--- Written problem ---
Quote the lines below exactly, from the line with "Click the WHAT TO EXPECT heading" to the line with "click(x=493, y=254)".

[A run of records]
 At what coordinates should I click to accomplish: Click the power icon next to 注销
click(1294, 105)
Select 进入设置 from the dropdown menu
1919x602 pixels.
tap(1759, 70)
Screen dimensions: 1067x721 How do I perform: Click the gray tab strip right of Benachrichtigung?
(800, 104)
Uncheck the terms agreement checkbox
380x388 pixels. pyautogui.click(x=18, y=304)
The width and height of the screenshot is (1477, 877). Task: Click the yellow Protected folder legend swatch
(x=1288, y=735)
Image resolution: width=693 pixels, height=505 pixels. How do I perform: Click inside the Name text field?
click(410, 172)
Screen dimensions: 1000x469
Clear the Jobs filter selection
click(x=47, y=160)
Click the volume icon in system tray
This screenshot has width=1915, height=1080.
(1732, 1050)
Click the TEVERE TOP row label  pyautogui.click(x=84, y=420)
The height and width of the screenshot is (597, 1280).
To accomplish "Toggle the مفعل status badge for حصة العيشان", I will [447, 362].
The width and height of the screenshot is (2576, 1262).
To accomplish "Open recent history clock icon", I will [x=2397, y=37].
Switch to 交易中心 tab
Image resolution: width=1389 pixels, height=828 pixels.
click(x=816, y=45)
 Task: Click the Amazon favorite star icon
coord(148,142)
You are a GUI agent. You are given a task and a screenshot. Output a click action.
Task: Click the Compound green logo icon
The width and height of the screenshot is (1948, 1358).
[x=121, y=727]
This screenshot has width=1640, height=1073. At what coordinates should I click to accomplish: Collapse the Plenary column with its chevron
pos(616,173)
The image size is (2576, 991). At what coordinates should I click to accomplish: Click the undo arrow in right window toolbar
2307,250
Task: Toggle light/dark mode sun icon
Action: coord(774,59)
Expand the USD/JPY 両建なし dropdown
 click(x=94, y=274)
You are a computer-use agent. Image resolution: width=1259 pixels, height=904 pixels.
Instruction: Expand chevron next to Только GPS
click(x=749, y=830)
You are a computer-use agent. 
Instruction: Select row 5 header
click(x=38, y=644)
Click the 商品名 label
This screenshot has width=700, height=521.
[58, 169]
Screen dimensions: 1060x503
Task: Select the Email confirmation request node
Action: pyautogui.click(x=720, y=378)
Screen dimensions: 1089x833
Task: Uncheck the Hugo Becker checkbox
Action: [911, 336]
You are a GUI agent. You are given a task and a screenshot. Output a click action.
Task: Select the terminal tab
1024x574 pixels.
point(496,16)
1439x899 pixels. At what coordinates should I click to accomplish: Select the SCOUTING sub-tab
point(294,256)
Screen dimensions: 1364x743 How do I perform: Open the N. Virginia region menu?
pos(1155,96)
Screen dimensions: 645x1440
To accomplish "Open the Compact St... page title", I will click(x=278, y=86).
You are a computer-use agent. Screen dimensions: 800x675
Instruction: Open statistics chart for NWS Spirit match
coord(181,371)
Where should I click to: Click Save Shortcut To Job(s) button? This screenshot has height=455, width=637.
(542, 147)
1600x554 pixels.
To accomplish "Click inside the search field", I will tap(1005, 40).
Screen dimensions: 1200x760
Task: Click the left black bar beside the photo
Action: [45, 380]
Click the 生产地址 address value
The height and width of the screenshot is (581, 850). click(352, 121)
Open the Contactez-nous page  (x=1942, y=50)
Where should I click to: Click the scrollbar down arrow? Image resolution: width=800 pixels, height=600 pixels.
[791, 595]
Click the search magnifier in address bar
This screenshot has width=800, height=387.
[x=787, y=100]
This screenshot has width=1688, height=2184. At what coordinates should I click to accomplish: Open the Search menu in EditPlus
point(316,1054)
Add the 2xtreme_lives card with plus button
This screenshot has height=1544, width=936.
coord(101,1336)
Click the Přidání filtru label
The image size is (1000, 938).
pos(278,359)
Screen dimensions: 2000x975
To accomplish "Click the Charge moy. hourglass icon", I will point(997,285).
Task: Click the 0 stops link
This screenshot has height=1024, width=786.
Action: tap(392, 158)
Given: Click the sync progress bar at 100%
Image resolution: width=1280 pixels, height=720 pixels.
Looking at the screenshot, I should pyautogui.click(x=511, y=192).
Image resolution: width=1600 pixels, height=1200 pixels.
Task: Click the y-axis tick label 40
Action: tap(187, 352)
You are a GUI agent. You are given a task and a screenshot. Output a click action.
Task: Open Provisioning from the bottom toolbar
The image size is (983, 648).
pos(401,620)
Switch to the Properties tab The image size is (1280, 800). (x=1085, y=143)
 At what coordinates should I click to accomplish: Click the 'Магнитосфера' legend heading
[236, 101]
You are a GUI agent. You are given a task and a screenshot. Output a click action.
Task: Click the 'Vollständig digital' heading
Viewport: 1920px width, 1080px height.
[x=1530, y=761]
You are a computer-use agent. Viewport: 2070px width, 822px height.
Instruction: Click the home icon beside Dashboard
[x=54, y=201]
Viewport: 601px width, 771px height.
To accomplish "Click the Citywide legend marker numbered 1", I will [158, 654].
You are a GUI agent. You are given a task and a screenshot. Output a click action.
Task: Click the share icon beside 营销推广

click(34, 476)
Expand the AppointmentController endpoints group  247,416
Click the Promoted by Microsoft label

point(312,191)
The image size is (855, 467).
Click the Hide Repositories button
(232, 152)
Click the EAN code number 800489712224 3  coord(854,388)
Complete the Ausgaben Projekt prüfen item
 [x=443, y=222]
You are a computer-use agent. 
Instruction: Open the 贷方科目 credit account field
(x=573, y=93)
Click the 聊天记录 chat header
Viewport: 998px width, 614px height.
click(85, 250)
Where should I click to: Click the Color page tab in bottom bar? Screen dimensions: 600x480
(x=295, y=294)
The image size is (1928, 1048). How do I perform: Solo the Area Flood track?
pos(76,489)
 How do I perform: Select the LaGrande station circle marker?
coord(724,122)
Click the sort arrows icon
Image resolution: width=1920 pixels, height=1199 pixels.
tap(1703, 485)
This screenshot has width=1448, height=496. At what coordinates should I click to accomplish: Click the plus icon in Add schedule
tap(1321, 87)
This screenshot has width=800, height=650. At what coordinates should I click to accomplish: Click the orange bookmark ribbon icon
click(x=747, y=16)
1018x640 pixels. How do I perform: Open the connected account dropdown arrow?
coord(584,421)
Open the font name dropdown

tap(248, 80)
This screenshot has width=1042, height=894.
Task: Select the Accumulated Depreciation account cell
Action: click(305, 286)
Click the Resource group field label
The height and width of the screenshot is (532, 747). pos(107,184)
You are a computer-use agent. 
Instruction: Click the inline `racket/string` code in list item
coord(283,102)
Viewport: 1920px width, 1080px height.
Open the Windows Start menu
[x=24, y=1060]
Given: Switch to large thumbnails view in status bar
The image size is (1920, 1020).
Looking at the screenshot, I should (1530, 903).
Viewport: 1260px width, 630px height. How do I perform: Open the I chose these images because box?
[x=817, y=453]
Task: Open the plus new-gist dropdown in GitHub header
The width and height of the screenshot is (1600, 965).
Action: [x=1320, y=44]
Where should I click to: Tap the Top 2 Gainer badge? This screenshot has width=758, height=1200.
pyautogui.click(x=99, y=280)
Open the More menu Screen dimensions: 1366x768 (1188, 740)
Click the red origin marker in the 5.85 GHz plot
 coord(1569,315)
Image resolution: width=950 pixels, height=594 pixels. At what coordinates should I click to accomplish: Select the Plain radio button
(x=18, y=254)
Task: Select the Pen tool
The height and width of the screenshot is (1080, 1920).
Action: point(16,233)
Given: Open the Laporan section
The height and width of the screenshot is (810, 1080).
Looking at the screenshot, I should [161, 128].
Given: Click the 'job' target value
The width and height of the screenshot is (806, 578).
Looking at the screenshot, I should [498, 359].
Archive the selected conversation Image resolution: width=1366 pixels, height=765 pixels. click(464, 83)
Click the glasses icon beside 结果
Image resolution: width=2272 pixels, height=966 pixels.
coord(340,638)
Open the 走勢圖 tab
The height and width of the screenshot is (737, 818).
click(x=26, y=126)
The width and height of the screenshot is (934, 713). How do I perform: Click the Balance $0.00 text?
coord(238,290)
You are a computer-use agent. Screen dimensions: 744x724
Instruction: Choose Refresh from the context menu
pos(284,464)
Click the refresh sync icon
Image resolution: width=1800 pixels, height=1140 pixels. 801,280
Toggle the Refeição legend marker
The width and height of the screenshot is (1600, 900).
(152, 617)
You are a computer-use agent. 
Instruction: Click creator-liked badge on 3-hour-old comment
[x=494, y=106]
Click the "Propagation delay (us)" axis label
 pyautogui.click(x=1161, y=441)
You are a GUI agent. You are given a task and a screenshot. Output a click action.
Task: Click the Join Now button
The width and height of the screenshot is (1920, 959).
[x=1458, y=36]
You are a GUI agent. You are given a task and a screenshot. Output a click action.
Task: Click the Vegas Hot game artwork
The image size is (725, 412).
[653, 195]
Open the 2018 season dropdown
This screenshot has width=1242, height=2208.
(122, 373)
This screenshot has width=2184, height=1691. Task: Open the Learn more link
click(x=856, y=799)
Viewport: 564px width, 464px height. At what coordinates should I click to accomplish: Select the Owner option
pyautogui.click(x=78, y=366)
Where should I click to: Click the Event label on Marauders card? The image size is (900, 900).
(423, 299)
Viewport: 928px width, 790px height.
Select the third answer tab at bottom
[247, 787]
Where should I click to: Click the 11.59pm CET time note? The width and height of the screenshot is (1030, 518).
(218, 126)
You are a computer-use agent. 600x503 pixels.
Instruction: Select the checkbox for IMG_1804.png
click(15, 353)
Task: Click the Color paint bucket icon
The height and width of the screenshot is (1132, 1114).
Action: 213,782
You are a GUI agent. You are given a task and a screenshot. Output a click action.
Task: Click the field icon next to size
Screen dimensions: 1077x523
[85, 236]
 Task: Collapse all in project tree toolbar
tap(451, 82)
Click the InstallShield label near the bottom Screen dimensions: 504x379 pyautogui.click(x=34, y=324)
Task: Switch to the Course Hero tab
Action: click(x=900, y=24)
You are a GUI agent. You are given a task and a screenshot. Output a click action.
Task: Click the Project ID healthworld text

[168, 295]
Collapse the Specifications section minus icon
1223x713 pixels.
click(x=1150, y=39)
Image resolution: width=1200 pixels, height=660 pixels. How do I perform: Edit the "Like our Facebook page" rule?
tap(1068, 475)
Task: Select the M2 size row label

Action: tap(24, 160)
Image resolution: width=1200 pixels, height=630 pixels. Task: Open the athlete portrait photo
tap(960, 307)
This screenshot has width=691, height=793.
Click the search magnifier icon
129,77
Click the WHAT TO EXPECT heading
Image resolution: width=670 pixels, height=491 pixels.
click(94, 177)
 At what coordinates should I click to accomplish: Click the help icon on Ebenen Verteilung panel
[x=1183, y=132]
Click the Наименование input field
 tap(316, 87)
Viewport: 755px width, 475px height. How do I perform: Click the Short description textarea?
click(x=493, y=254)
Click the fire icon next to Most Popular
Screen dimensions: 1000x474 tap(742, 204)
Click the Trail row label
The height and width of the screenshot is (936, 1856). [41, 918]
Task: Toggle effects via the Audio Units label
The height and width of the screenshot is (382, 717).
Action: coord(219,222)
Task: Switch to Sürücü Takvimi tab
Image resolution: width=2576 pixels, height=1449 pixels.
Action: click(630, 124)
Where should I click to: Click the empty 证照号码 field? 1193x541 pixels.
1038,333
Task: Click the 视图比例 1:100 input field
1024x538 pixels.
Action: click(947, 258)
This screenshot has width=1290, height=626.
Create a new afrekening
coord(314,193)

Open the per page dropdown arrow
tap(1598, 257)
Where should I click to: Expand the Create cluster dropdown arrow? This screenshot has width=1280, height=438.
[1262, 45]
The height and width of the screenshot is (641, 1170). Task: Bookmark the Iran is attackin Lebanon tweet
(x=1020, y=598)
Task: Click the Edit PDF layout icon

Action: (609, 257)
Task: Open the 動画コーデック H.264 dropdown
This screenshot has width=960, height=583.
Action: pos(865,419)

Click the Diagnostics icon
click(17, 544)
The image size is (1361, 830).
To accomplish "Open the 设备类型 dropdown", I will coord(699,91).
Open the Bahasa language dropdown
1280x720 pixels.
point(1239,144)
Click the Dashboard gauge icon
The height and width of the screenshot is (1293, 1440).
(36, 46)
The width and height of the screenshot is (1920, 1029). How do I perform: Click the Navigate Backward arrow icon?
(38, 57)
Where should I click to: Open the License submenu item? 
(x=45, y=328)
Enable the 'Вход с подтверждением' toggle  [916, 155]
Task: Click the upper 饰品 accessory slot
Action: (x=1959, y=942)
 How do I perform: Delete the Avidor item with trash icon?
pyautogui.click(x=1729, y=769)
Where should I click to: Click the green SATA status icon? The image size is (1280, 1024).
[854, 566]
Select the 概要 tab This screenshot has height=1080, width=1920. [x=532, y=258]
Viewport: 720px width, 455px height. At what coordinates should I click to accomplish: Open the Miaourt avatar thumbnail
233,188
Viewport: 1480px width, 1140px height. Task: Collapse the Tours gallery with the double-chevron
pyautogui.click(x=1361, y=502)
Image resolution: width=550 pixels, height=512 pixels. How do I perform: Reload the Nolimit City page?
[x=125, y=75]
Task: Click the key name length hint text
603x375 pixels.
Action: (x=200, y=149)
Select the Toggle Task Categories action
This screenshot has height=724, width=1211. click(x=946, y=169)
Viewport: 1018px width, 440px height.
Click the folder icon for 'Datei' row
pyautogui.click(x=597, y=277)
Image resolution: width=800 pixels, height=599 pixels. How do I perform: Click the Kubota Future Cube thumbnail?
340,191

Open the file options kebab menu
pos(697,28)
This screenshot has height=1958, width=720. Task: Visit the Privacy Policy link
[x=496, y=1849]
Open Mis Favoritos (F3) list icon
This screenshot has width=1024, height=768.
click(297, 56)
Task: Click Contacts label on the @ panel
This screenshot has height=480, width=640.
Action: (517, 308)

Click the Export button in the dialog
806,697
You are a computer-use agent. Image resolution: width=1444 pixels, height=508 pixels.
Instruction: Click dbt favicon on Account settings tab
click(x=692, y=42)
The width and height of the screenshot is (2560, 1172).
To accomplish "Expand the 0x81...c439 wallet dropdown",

--- Output for this exercise ---
Click the WHAT TO EXPECT heading
Image resolution: width=670 pixels, height=491 pixels.
click(94, 177)
 At what coordinates should I click to accomplish: Click the help icon on Ebenen Verteilung panel
[x=1183, y=132]
Click the Наименование input field
 tap(316, 87)
Viewport: 755px width, 475px height. How do I perform: Click the Short description textarea?
click(x=493, y=254)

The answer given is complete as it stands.